Nov 182011
 

ChopinHá uns anos a Teresa Cascudo teve a gentileza de me enviar uma pérola – a interpretação de Ivan Moravec da Mazurka em lá menor Op. 17 No. 4 de Chopin.
Até hoje não conheci outra com que tanto me identificasse mas, tendo a mania de procurar entender influências nas interpretações, não conseguia também encontrar nenhuma que pudesse sentir onde teria Moravec bebido inspiração, até que surgiu, no Youtube, a de Henryk Sztompka de 1959! Não sou musicólogo nem conhecimentos tenho para tal pretensão, mas é o que sinto.
Deixo-vos as duas para verem se sentem ou não que a interpretação de Sztompka poderá ter sido inspiradora para Moravec.

     
Bom fim de semana.


  8 Responses to “Chopin – Mazurka Op 17 No 4 – Sztompka e Moravec”

Comments (8)
  1. Caro Carlos, pronto, cá estou. Mudei-me para o Ideias Soltas, agora que decidiste limitar a tua presença no FB. Falta-me o botão do I Like, mas acho que me habituo. Um abraço.

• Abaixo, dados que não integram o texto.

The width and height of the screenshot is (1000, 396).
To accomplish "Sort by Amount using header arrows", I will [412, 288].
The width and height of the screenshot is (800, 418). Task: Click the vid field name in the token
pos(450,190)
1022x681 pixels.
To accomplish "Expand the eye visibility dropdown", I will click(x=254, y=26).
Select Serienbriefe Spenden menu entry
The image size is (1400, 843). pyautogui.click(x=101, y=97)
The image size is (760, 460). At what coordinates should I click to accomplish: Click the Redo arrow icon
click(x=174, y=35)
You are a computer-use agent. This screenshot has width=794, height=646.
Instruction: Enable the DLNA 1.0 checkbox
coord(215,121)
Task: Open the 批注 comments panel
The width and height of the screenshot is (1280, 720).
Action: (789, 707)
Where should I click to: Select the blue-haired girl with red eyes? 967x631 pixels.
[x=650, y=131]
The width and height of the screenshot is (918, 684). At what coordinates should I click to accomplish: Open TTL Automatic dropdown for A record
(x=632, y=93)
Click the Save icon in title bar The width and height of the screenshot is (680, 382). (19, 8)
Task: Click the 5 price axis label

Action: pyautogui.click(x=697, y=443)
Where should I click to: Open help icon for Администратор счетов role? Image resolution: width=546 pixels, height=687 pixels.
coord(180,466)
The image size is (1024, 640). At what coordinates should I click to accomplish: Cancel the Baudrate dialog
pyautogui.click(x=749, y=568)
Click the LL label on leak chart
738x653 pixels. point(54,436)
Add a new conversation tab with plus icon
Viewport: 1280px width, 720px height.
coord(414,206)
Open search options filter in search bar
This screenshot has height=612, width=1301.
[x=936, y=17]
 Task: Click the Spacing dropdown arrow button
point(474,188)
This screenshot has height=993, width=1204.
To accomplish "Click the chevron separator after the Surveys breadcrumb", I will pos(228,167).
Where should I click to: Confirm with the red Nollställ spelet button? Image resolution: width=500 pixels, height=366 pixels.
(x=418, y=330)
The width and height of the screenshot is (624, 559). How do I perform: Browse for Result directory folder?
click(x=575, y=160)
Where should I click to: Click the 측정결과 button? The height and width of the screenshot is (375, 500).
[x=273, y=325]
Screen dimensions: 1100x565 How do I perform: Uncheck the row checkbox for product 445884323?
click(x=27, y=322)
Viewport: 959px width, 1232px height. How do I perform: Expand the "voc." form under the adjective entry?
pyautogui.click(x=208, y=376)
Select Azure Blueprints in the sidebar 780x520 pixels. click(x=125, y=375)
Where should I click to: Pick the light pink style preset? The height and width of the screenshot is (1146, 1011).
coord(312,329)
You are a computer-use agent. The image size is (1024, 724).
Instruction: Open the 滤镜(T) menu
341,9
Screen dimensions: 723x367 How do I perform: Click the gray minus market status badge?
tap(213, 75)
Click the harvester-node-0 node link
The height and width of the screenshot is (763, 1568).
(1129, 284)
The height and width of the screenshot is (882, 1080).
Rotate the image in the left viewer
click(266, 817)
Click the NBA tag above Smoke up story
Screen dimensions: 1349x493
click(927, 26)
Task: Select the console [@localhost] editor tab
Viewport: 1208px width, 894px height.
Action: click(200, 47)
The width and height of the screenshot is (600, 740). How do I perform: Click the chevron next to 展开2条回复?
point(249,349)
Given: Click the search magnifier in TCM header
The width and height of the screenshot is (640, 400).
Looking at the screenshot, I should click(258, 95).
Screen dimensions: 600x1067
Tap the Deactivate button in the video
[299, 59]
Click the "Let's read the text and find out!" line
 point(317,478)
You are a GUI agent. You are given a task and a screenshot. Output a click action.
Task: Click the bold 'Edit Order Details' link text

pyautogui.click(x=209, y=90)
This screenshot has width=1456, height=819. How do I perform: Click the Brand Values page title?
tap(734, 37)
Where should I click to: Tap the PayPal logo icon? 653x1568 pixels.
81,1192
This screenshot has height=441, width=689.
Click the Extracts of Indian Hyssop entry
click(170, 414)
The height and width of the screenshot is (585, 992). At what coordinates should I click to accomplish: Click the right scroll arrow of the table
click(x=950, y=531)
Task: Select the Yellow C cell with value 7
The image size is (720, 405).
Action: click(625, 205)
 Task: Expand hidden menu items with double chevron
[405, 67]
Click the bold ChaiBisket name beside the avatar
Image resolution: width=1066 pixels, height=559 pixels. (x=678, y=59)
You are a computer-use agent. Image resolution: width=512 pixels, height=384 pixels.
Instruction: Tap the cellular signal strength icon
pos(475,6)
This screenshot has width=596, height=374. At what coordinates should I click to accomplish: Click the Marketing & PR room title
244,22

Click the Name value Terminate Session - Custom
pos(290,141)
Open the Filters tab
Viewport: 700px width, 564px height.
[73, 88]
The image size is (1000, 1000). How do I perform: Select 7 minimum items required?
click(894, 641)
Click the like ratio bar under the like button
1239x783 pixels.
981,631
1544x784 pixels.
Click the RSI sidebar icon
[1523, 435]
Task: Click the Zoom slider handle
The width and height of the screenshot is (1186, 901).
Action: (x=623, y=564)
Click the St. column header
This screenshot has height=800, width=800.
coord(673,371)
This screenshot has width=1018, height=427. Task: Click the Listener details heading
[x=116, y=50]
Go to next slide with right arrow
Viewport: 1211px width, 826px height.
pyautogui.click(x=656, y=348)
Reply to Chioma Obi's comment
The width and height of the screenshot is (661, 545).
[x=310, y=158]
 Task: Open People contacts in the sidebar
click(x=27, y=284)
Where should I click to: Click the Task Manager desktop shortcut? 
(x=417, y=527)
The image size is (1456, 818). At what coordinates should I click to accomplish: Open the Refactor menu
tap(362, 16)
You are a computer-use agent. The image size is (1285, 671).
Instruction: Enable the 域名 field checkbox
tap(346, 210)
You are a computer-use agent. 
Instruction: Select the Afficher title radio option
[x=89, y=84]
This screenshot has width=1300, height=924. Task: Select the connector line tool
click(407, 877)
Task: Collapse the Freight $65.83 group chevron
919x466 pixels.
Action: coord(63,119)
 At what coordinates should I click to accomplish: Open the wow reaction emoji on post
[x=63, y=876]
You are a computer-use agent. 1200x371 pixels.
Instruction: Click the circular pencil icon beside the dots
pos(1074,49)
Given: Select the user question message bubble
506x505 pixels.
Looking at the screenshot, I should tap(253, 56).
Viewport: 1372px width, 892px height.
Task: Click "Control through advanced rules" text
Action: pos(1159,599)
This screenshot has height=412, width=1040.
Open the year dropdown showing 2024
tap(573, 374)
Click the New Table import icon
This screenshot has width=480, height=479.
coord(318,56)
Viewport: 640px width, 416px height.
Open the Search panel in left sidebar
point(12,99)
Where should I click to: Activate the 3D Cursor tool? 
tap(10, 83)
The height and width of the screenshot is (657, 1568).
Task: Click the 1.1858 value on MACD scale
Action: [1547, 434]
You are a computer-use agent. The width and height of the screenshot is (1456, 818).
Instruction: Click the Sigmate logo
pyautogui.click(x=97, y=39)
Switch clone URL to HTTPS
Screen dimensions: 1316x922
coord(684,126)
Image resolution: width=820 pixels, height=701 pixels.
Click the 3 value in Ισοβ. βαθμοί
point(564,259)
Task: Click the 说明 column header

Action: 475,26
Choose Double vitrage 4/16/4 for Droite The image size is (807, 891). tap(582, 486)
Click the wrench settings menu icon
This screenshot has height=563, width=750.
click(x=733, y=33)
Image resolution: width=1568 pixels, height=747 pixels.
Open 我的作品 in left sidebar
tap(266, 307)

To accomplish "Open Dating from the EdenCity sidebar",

    • Obrigado, Teresa, pela tua presença amiga. Limitarei sim, mais a atitude do que a presença, no facebook pelos motivos que lá adiantei e aproveitarei para regressar aqui a casa com mais assiduidade.
      Obrigado pelo comentário.

  2. Sim, verdade. Não sei, pela tua resposta, se me fiz entender… O que quis dizer é que tens ajudado a divulgar e a conhecer melhor vários autores e intérpretes. Isso é bom e agradecia-te por isso.

  3. Lindíssimo!!

    Estive a ouvir as duas interpretações com a máxima atenção, e senti, de facto que parece existir essa inspiração de que falas… interpretações muito semelhantes e belíssimas… E concordo contigo, a arte é para ser vivida e fazer-nos sentir bem, elevar-nos a alma. Já pensava assim, mas tu tens-me ensinado muito mais ainda e estou-te grata por isso, Carlos!

    Obrigada e Bom fim-de-semana.

  4. Obrigada, Carlos.
    Isto hoje, particularmente faz-me bem ouvir (ambas)
    Impressiona não só o frasear, e o respirar.. mas também a forma como exploram e nos fazem “sentir” as linhas melódicas e contraponto do que foi escrito por Chopin, com uma “leitura” provinda de uma sensibilidade semelhante, sim, sente-se isso muito.
    E a peça não só passa a ser deles, ao absorverem desta forma a obra, do autor e intérprete, mas nossa.
    É um acto de dar ao Outro (nós), e assim esta peça, lindíssima que é, brilha mais, e alimenta-nos a alma.

    Hoje deste-me um bálsamo.. Obrigada.